You will no longer be able to contact Healthcode Customer Services to perform this service. Using The PPR you should search the database and link the practitioner to your hospital. If you are unable to find the practitioner, it will either be because they do not have a PPR profile or they are not known to Healthcode and have never been listed on an electronic bill. You therefore need to request that the practitioner registers with The PPR at www.theppr.org.uk. Once this has been done and the set-up of his/her profile is completed, any hospitals on their profile will be notified.


A.18) Will specialists be able to see what the hospital bills?

No, practitioners do not have visibility of hospital bills via Healthcode.


A.19) What checks are performed on initial registration?

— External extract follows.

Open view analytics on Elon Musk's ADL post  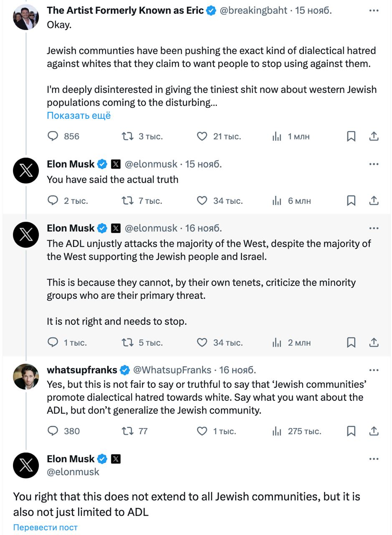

Healthcode will perform standard verification and validation of professional numbers against the following regulatory bodies on new registrations:

  • General Medical Council (GMC)
  • General Chiropractic Council (GCC)
  • General Dental Council (GDC)
  • General Optical Council (GOC)
  • General Osteopathic Council (GOsC)
  • General Pharmaceutical Council (GPC)
  • Health and Care Professions Council (HCPC)
  • Nursing and Midwifery Council (NMC)

Healthcode also undertakes the manual checking that information on new registrations are sensible, the files are relevant, suitable and readable and renewal dates are in the future.